88rising’s “Head In The Clouds II” Album Review

Hello, I’m MusiCommentator, and summer has been coming to a sharp end. In my state right now, it is 33 degrees Fahrenheit, which means that winter will soon be upon us. But, before I officially let go of my glorious summer, let’s give it one last hurrah by reviewing the newest 88rising album “Head In The Clouds II”.

Anyone who reads this blog a lot knows I am somewhat of a die-hard 88rising fan. I still judge their music based on certain criteria like I do with a lot of the other music to come across, but I’d be damned to let a new 88rising project (or a project from one of their signees) slip from my fingers! For those unaware, 88rising is an Asian, multimedia outlet that specializes most as a music label, containing popular artists like Rich Brian and Joji on their label. I have featured the label multiple times on this blog, including a review of some of my favorite songs from the labela concert review, and a couple of “Song Of The Week” entries on Lexie Liu and Rich Brian, not to mention a glowing review of their last “Head In The Clouds” album (which got featured on my Top 10 BEST Albums Of 2018 list along with Rich Brian’s “Amen” and AUGUST 08’s “FATHER”). So, it would be an understatement to say that I was pretty excited for this album to come out. Does it live up to this hype? Well, let’s see by going through each of the songs!


Song Analyses:


#1. These Nights (with Rich Brian & CHUNG HA)

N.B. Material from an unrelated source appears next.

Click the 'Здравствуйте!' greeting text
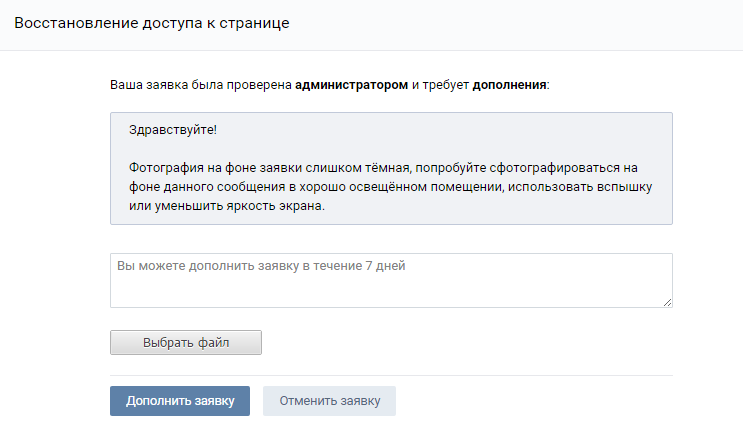Viewport: 743px width, 424px height. pyautogui.click(x=173, y=131)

The album starts off providing summer vibes just like the last album, but on this song, the “vibes” feel much more relaxed and calming, like a brisk travel down a beach with a sunset in the background (like the album cover implies). On this opening track, Rich Brian and Korean singer CHUNG HA both share platitudes of romance, obviously still bringing it back into the summer themes. Rich Brian is amazing on this track, with his voice being modulated and pitch shifted to sound like something from Tyler, the Creator’s “IGOR”. This style works well for him and blends in with the atmosphere of the song. CHUNG HA also provides a good verse, but her singing sometimes sounds off, mainly when she dips down into her lower register (like a couple of the times when she sang “me” or “see” towards the beginning of her verse). Still, this is a strong opener for the album!


#2. Strange Land (with NIKI & Phum Viphurit)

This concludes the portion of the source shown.